Prince Harry confessed in an exclusive interview that he killed Taliban rebels during his 20-week duty in Afghanistan. The 28-year-old Apache pilot courageously risked his life on the frontline in order to protect the ground troops and rescue his wounded comrades during the battle.
When Prince Harry was questioned if he had killed rebels, the Royal Prince responded: "Yeah, so lots of people have. Everyone's fired a certain amount. Take a life to save a life. That's what we revolve around, I suppose. If there are people trying to do bad stuff to our guys, then we'll take them out of the game."
Prince Harry opened up about the experiences he encountered while the missions are carried out.
"Every time you run to the aircraft you get that adrenaline rush. Once you're in you've got to try to slow yourself down because otherwise if the adrenaline's pumping too much and everything happens too quickly, then you're going to miss something," Prince Harry revealed.
The young Prince controls the aircraft weapons including Hellfire missiles and rockets. He uses a monocle-style gun sight device to aim at the enemy. The system will detect where Prince Harry is looking. Then, it will adjust the surveillance and weapons sensors within the aircraft to trail on his vision.
According to Prince Harry, they often leave the base to accomplish a mission without any given details.
"Well, you never really know until you get in the aircraft. It all happens very quickly. Once you're there, who knows what the situation's going to be like," Prince Harry shared.
Despite the success of killing rebels on his Afghanistan mission, Prince Harry was still faced with controversy. "The British Prince comes to Afghanistan to kill innocent Afghans while he is drunk," Gulbuddin Hekmatyar, senior founder and rebel leader of the Hizb-i-Islamia Party, claimed.

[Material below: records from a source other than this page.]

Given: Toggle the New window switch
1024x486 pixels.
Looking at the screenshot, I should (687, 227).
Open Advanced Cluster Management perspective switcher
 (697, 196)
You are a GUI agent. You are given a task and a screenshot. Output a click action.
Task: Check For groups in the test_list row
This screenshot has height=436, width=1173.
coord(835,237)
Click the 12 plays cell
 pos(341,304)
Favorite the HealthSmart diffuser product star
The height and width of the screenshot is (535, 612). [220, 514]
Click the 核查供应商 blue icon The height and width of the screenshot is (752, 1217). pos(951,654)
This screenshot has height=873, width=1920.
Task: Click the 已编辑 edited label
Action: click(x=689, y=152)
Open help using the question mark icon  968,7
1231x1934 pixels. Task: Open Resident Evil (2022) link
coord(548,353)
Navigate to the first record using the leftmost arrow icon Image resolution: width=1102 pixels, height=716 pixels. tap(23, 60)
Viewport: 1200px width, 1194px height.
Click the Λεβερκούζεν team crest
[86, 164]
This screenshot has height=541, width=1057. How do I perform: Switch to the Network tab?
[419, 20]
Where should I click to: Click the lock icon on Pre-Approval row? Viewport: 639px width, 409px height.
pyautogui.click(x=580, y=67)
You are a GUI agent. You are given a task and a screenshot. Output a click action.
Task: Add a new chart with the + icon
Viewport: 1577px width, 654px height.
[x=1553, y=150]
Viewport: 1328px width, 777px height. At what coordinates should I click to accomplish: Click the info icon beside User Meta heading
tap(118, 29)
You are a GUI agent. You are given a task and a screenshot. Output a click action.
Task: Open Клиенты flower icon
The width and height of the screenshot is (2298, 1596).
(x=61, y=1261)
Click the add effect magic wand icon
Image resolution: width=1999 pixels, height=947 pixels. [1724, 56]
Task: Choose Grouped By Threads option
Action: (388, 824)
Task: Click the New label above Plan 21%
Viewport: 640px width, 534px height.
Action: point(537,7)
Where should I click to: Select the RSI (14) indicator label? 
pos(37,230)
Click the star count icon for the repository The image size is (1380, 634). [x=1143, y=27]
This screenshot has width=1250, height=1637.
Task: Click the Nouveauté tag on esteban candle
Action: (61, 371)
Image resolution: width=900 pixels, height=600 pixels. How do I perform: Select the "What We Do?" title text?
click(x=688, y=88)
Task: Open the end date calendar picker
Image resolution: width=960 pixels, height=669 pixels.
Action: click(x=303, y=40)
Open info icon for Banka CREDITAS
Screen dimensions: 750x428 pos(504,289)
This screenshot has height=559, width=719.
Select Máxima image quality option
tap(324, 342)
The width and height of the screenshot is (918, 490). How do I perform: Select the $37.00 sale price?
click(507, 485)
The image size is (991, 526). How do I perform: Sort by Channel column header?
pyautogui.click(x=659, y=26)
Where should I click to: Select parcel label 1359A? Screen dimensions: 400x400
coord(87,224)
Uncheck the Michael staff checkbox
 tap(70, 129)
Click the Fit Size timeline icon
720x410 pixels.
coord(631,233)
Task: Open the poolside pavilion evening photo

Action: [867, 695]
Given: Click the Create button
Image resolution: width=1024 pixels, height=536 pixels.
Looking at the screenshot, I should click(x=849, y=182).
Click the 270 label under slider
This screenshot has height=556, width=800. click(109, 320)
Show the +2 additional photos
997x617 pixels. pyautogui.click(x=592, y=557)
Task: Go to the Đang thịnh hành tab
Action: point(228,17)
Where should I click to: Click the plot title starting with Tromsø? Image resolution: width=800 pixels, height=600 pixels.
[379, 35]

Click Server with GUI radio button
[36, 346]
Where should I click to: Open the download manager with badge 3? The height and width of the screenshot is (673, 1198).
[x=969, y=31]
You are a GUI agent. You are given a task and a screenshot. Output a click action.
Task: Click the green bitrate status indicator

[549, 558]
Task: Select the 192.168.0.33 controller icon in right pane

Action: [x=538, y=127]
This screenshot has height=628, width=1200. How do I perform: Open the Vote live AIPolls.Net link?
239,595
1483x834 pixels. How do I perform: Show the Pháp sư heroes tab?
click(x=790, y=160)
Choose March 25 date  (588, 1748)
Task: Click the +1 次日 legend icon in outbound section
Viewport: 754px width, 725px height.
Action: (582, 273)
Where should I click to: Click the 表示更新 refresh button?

The British officials have immediately dismissed the rebel's claim. "It is nothing more than a see-through attempt to undermine the very real progress being made in Afghanistan by UK troops and their Afghan partners. The idea that highly skilled and professional Apache pilots operate drunk is patently ridiculous and completely made up," military sources stated.
Prince Harry is scheduled to arrive home on Wednesday. As for his plans after his mission, Prince Harry is still undetermined.
"I'll always be here for my grandmother and whoever needs to send me abroad for whatever reason. I don't really have any plans. As to how long I'm going to spend in the Army, who knows? I will continue to bounce between my Army job and the other job," Prince Harry stated.